I don’t know what to say
I think it would be good to get rid of that ?i=1 from the address,
and certainly that when someone comes to i=3 that it doesn’t take them to Google, because it’s not right that twice a year ifastnet DDoS Google servers due to problems with aes.js, besides that it confuses users who suddenly see a page from Google regarding cookies instead of a message from their hosting…
I understand how great it is to send most of the bad traffic to Google and reduce the load on your own servers, which “should” respond to that bad traffic.

Admin · October 11, 2023, 2:28pm

I only referred to it to indicate that legitimate websites can have high rates of traffic, and that having strict rate limits will probably impact legitimate sites.

Using EP limits for rate limiting to protect sites would be a laughably stupid solution given that it penalizes the entire account if the usage is too high. Any rate limiting solution should keep out bad traffic and let good traffic go through, which is the kind of distinction a process limit doesn’t do at all.

Tracking individual URLs for rate limiting can be useful, but comes with a lot of caveats and sharp edges. It can capture too little or too much depending on how the site is built.

If a site is using a single URL route to expose different features, like /index.php?url=/posts/123/comments or /api.php?function=GetPostComments&postId=123 you can have legitimate traffic making a large number of requests to the same path. This can be mitigated by also checking the query string, but that would make it trivial to bypass the rate limits by just adding bogus query parameters.

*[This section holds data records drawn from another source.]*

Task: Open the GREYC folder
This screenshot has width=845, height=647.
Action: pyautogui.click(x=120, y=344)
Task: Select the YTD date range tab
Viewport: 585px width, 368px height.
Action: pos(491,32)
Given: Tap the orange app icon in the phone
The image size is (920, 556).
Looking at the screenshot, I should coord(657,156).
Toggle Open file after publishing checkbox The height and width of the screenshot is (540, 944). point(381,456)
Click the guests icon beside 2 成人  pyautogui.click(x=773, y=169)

At the same time, an attacker could very quickly try to scan the URLs /user/1/settings, /user/2/settings, etc. which is definitely not regular traffic, but queries many different URLs.

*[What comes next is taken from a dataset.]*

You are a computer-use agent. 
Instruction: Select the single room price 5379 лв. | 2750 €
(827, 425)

The final thing to consider is the amount of bookkeeping that needs to be done. Rate limiting in web servers can be done very efficiently with in-memory hash buckets, but any such internal register has a limited size. Keeping track of just IP addresses is doable, but if you have to keep track of request counts on IP+URL, the number of counters quickly becomes very big, so either you need to dedicate a lot of memory to it, or evict items really quickly.

I personally really doubt how effective a URL based rate limiting system could really be, given that a lot of attack traffic doesn’t involve hitting the same URL repeatedly. Many bots will just fire off thousands of requests at different URLs with different parameters to try and poke for certain software with certain configuration.

Do you have any ideas on how we could rid of the URL parameter?

The ?i=1 part is a counter to keep track of the number of attempts. That way, if the browser does the redirect but doesn’t send the cookie, it doesn’t get stuck in an infinite redirect loop where it will just keep refreshing the page until the user navigates away, DDoS-ing the server in the process.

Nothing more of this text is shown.